Problem
Retype the data that follows with no alterations, please.

---- Records for the exercise

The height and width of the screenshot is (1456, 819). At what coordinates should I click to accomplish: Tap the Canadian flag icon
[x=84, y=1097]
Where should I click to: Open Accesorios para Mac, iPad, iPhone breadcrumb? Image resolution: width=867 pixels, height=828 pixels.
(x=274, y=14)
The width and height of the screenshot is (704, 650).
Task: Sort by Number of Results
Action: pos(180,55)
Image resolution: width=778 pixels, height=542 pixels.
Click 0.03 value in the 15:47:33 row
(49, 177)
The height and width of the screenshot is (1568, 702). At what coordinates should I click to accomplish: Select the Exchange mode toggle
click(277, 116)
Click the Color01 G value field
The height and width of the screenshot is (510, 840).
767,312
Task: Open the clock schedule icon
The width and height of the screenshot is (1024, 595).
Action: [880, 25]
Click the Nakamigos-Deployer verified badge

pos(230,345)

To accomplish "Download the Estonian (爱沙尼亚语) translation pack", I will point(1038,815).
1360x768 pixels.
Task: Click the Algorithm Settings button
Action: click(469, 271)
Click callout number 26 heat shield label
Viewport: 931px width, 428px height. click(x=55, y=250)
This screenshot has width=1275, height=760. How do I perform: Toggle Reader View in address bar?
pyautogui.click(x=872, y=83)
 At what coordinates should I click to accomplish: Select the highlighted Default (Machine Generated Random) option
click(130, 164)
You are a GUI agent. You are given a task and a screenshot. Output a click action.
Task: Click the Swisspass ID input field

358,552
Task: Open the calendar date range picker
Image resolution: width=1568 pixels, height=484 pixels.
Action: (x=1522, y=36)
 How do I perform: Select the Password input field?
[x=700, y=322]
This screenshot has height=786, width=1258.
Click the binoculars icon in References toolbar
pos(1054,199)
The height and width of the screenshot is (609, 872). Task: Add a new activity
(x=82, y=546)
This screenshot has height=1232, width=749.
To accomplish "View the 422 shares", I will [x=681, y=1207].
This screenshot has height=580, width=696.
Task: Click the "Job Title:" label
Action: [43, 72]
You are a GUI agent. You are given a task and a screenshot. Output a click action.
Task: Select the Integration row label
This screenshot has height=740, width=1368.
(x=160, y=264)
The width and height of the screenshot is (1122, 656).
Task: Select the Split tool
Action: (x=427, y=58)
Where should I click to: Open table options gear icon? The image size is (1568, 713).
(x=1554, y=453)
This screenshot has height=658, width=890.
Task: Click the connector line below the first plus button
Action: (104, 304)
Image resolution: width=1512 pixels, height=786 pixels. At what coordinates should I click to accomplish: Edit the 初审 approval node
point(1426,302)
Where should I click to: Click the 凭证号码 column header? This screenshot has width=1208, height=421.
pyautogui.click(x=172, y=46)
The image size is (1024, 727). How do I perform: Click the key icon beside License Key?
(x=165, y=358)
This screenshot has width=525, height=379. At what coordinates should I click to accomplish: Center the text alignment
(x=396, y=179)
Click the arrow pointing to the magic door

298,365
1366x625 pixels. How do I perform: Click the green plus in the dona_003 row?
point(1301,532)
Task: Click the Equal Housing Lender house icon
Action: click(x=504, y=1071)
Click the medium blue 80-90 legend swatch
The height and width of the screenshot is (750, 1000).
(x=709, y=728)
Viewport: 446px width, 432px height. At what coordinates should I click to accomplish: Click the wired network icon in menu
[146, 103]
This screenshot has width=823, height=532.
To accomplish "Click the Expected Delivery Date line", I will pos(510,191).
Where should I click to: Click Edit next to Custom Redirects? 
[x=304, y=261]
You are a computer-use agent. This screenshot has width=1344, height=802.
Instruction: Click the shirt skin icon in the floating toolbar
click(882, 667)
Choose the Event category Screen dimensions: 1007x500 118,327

--------

Answer to this exercise
The height and width of the screenshot is (1456, 819). At what coordinates should I click to accomplish: Tap the Canadian flag icon
[x=84, y=1097]
Where should I click to: Open Accesorios para Mac, iPad, iPhone breadcrumb? Image resolution: width=867 pixels, height=828 pixels.
(x=274, y=14)
The width and height of the screenshot is (704, 650).
Task: Sort by Number of Results
Action: pos(180,55)
Image resolution: width=778 pixels, height=542 pixels.
Click 0.03 value in the 15:47:33 row
(49, 177)
The height and width of the screenshot is (1568, 702). At what coordinates should I click to accomplish: Select the Exchange mode toggle
click(277, 116)
Click the Color01 G value field
The height and width of the screenshot is (510, 840).
767,312
Task: Open the clock schedule icon
The width and height of the screenshot is (1024, 595).
Action: [880, 25]
Click the Nakamigos-Deployer verified badge

pos(230,345)

To accomplish "Download the Estonian (爱沙尼亚语) translation pack", I will point(1038,815).
1360x768 pixels.
Task: Click the Algorithm Settings button
Action: click(469, 271)
Click callout number 26 heat shield label
Viewport: 931px width, 428px height. click(x=55, y=250)
This screenshot has width=1275, height=760. How do I perform: Toggle Reader View in address bar?
pyautogui.click(x=872, y=83)
 At what coordinates should I click to accomplish: Select the highlighted Default (Machine Generated Random) option
click(130, 164)
You are a GUI agent. You are given a task and a screenshot. Output a click action.
Task: Click the Swisspass ID input field

358,552
Task: Open the calendar date range picker
Image resolution: width=1568 pixels, height=484 pixels.
Action: (x=1522, y=36)
 How do I perform: Select the Password input field?
[x=700, y=322]
This screenshot has height=786, width=1258.
Click the binoculars icon in References toolbar
pos(1054,199)
The height and width of the screenshot is (609, 872). Task: Add a new activity
(x=82, y=546)
This screenshot has height=1232, width=749.
To accomplish "View the 422 shares", I will [x=681, y=1207].
This screenshot has height=580, width=696.
Task: Click the "Job Title:" label
Action: [43, 72]
You are a GUI agent. You are given a task and a screenshot. Output a click action.
Task: Select the Integration row label
This screenshot has height=740, width=1368.
(x=160, y=264)
The width and height of the screenshot is (1122, 656).
Task: Select the Split tool
Action: (x=427, y=58)
Where should I click to: Open table options gear icon? The image size is (1568, 713).
(x=1554, y=453)
This screenshot has height=658, width=890.
Task: Click the connector line below the first plus button
Action: (104, 304)
Image resolution: width=1512 pixels, height=786 pixels. At what coordinates should I click to accomplish: Edit the 初审 approval node
point(1426,302)
Where should I click to: Click the 凭证号码 column header? This screenshot has width=1208, height=421.
pyautogui.click(x=172, y=46)
The image size is (1024, 727). How do I perform: Click the key icon beside License Key?
(x=165, y=358)
This screenshot has width=525, height=379. At what coordinates should I click to accomplish: Center the text alignment
(x=396, y=179)
Click the arrow pointing to the magic door

298,365
1366x625 pixels. How do I perform: Click the green plus in the dona_003 row?
point(1301,532)
Task: Click the Equal Housing Lender house icon
Action: click(x=504, y=1071)
Click the medium blue 80-90 legend swatch
The height and width of the screenshot is (750, 1000).
(x=709, y=728)
Viewport: 446px width, 432px height. At what coordinates should I click to accomplish: Click the wired network icon in menu
[146, 103]
This screenshot has width=823, height=532.
To accomplish "Click the Expected Delivery Date line", I will pos(510,191).
Where should I click to: Click Edit next to Custom Redirects? 
[x=304, y=261]
You are a computer-use agent. This screenshot has width=1344, height=802.
Instruction: Click the shirt skin icon in the floating toolbar
click(882, 667)
Choose the Event category Screen dimensions: 1007x500 118,327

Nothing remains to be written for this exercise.